Ecco la storia della vocazione di don Emanuele, appena ordinato sacerdote.

Mi ha accompagnato, fin da bambino, la chiamata al sacerdozio. Non ricordo nessun episodio specifico tramite cui Dio suscitò in me questa “intuizione”, come la definì anni dopo don Massimo al nostro primo incontro. Sicuramente, la profonda esperienza di fede vissuta in famiglia è stato il primo modo con cui Dio l’ha formata e sostenuta. Poi, questa chiamata si è precisata quando ho ricevuto la prima comunione. Nei mesi successivi, avevo accolto la proposta di servire in parrocchia come chierichetto. Ricordo con gratitudine il rapporto di paternità con don Giuseppe, all’epoca parroco del paese.

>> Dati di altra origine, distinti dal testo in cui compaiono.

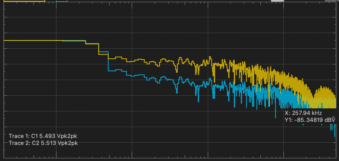Click the X 257.94 kHz cursor readout
The image size is (339, 161).
pos(303,113)
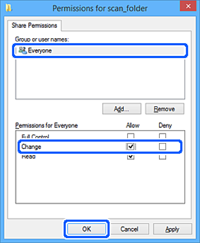Close the Permissions for scan_folder dialog
The height and width of the screenshot is (243, 200).
click(188, 6)
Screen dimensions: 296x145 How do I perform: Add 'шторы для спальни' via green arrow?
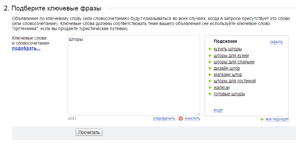[210, 62]
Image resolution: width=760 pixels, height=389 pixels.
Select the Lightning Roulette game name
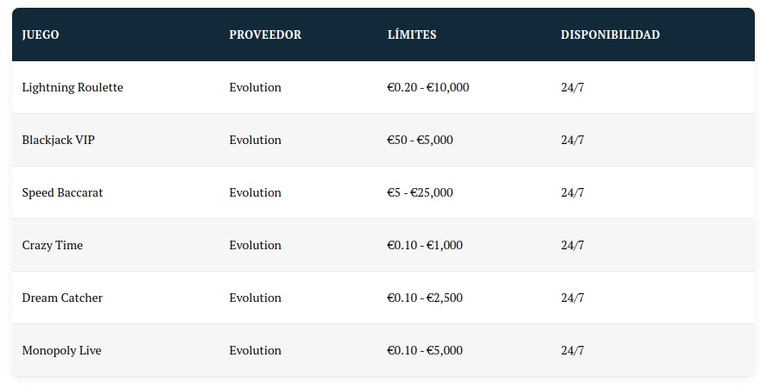(x=73, y=88)
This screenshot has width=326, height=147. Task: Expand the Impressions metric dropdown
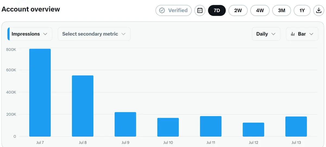coord(30,34)
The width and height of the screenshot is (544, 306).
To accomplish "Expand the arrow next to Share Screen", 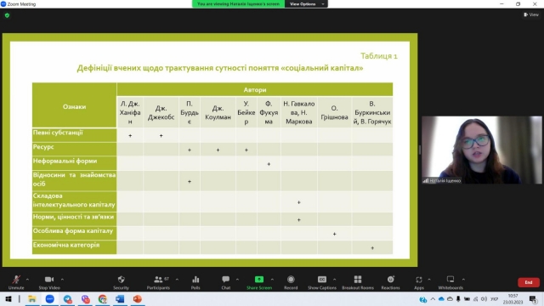I will tap(272, 280).
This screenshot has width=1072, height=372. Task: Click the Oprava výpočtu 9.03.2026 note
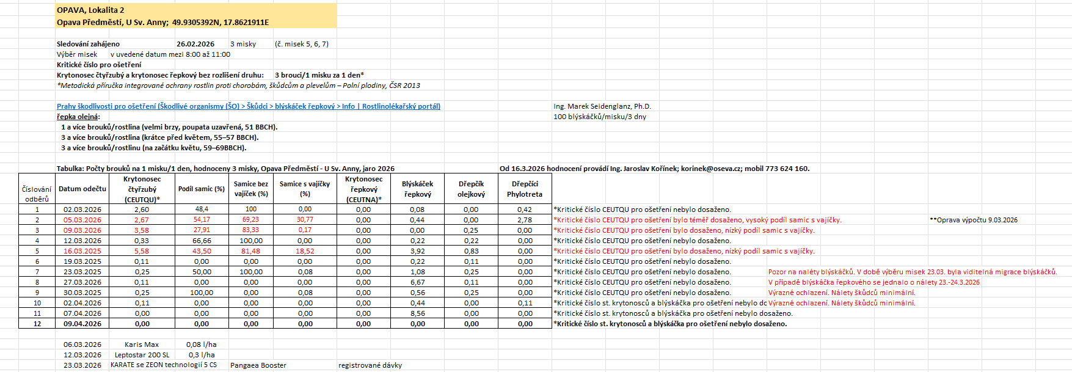(973, 220)
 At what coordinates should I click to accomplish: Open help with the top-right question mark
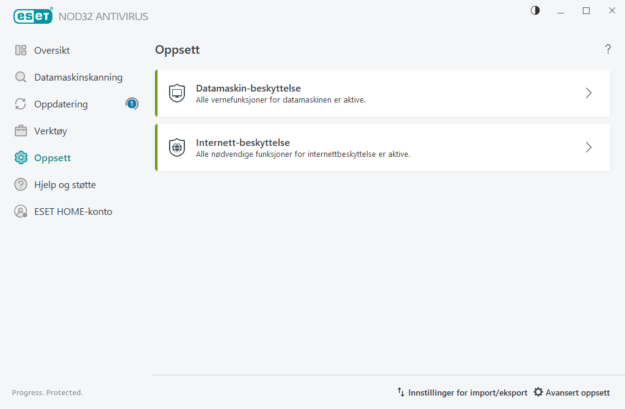(x=608, y=49)
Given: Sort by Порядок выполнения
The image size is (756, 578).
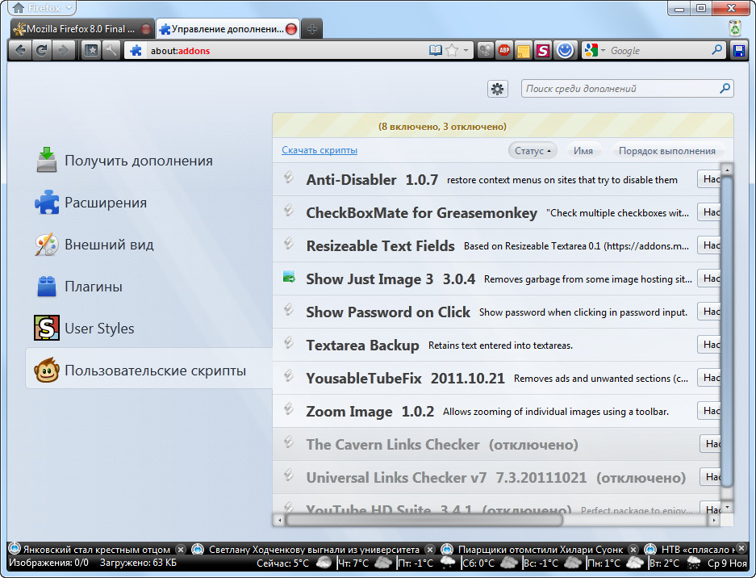Looking at the screenshot, I should coord(666,150).
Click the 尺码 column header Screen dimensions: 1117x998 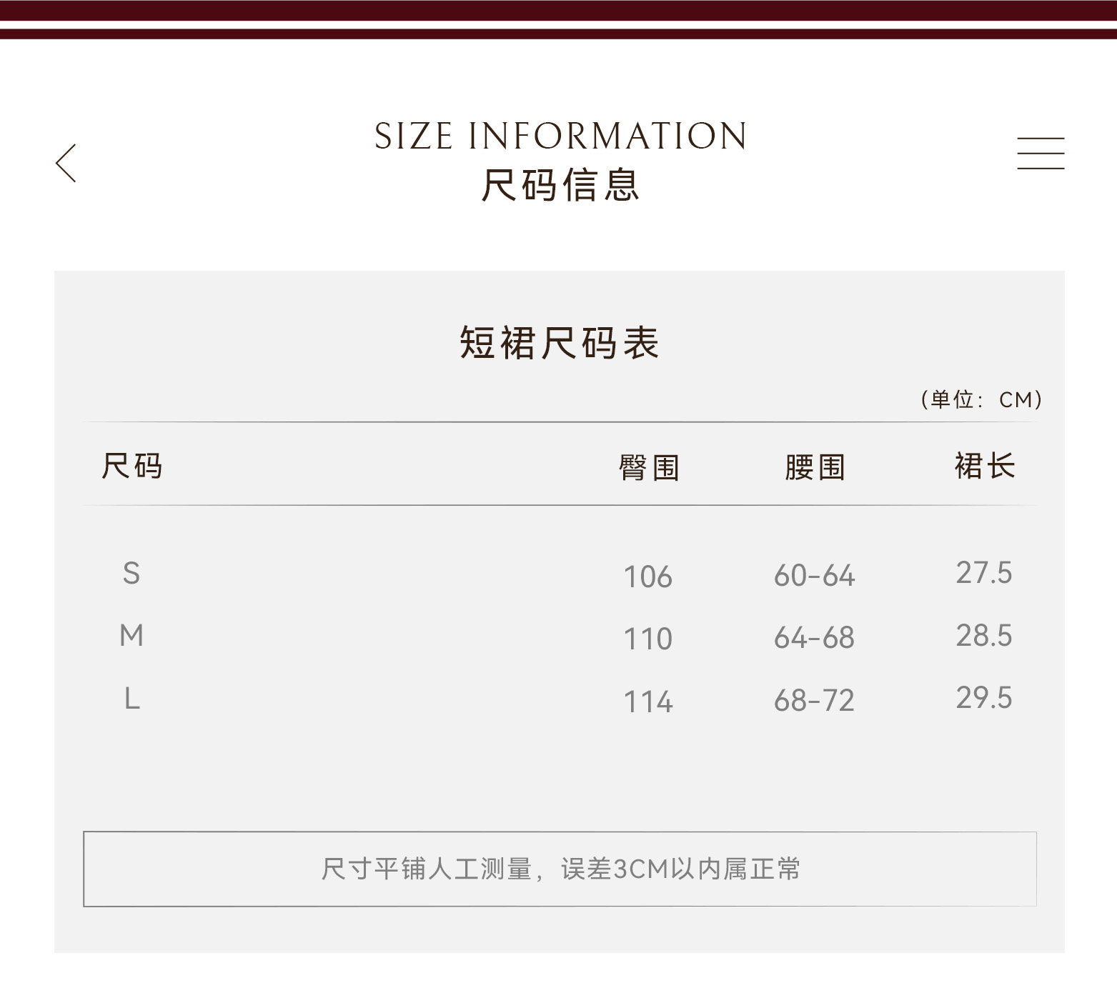[132, 466]
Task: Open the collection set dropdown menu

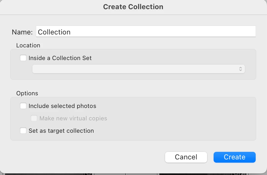Action: pos(138,69)
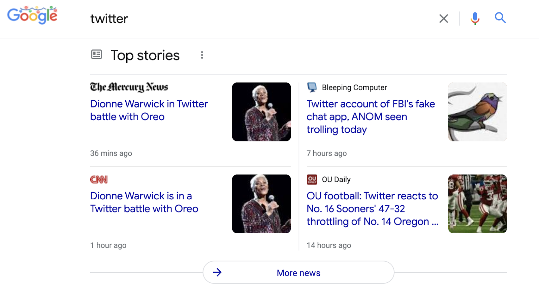The image size is (539, 301).
Task: Click the Mercury News story photo thumbnail
Action: pyautogui.click(x=261, y=112)
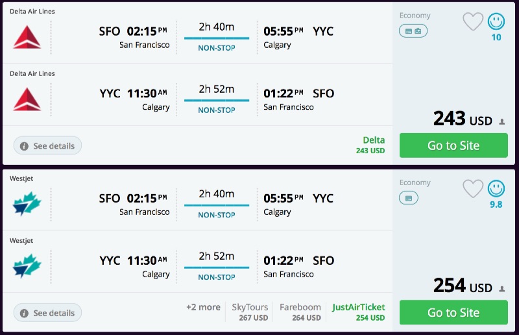
Task: Show the +2 more booking providers
Action: (203, 307)
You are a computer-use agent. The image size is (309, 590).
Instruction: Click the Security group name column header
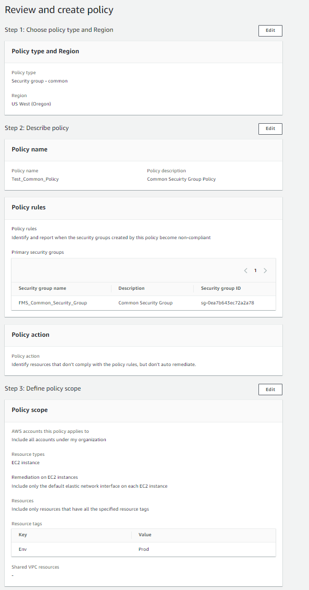49,289
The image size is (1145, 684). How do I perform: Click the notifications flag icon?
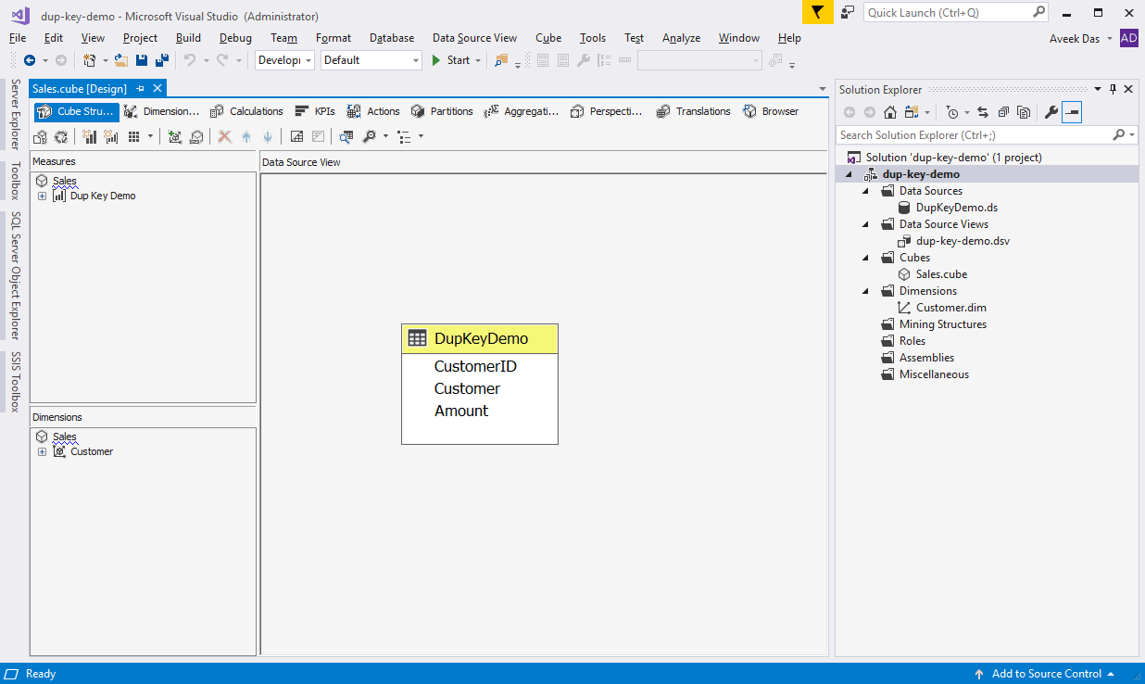(x=817, y=13)
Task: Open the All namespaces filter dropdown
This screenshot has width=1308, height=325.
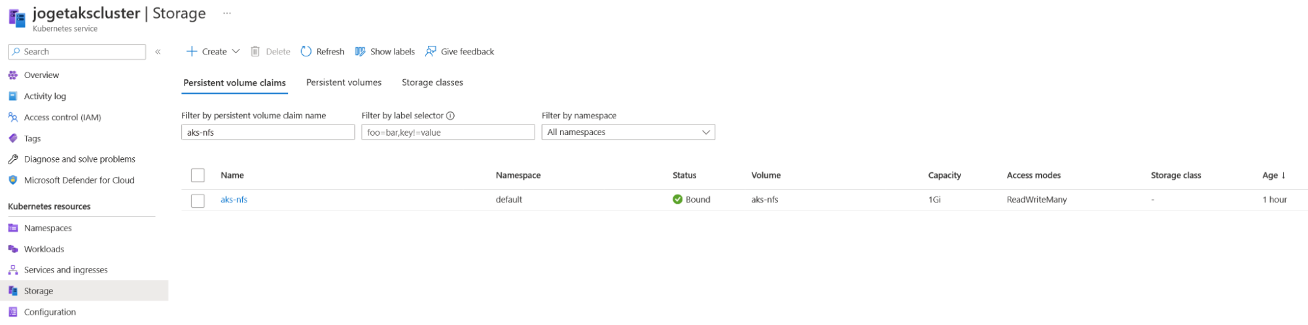Action: coord(628,132)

Lo accompagnavo nel giro di visite e benedizioni delle case. Quante persone ho visto ricevere conforto da quella visita! Così come ho visto tante altre rifiutarla. Ho potuto fare esperienza della paternità del sacerdote e del suo instancabile lavoro missionario.
All’approssimarsi della fine delle scuole elementari, ero perciò fermamente deciso ad entrare in seminario. Sapevo che mio padre sarebbe stato contrario perché intendeva iscrivermi alla scuola media La Traccia, fondata e gestita da genitori e insegnanti legati al movimento di Cl. Ne parlai al rettore del seminario minore di Bergamo, il quale si offerse di discuterne con mio padre che però rimase fermo nella sua decisione. Fu una scelta coraggiosa, la sua, dalla quale trassi frutti enormi. Alla fine della meravigliosa av­ventura a La Traccia, era forte in me il desiderio di vivere in prima persona l’esperienza cristiana in Comunione e liberazione.
Gli anni di Gioventù studentesca a Bergamo furono estremamente significativi. Lo studio in comune, le vacanze estive, la caritativa nel tempo libero, la recita quotidiana dell’Angelus, il lavoro creativo di critica della mentalità secolare diffusa nella scuola, l’organizzazione di eventi pubblici missionari… In tutto questo, Gs fu una vera e propria scuola di vita e di comunità cristiana. In quegli anni non ebbi però né il coraggio né la maturità di parlare apertamente della chiamata al sacerdozio con nessuno, nemmeno con don Antonio, che a quel tempo guidava Gs. E questa mia paura fu anche causa di tensione in una relazione affettiva vissuta in quegli anni. Quando mi iscrissi a Ingegneria, volevo lasciarmi tutto alle spalle. Pensavo: imparerò un mestiere e formerò una famiglia. Desideravo andare all’estero a studiare, seguendo le orme di quegli studenti del Politecnico che andavano in tutto il mondo non solo per fare carriera ma per testimoniare la fede e diffondere l’esperienza del movimento. In quegli anni a Milano, la vita si arricchì di amicizie gratuite e preziose. Allo stesso tempo, la mia vita di fede si era impoverita. Ad una vacanza estiva del Clu, fu invitato un neo laureato, Ruben, a raccontare della sua decisione di entrare in seminario nella Fraternità san Carlo. La sua storia fece vibrare quelle corde che avevo tentato di smorzare negli ultimi anni.
Finita la laurea triennale, colsi al volo l’occasione di proseguire gli studi in Ingegneria negli Stati Uniti. Furono anni fruttuosi, in cui ripresi a vivere con serietà ed entusiasmo. Ricominciai a pregare e riallacciai i rapporti con la piccola comunità locale del movimento, desiderando nuovamente di abbandonarmi totalmente a Dio. E fu così che mi imbattei di nuovo nei sacerdoti della Fraternità san Carlo, che viaggiavano da una parte all’altra degli States per servire le comunità del movimento. Decisi di farmi avanti: a uno di loro, don Luca, parlai della chiamata che sentivo dentro da anni. Poi, dopo un periodo di verifica, chiesi finalmente a don Massimo di poter entrare in seminario.

 

(Emanuele Fadini, nato a Calcinate (Bg) trentaquattro anni fa, è destinato a Broomfield, Colorado (Usa). Nella foto, durante una testimonianza allo stand della Fraternità san Carlo al Meeting di Rimini.)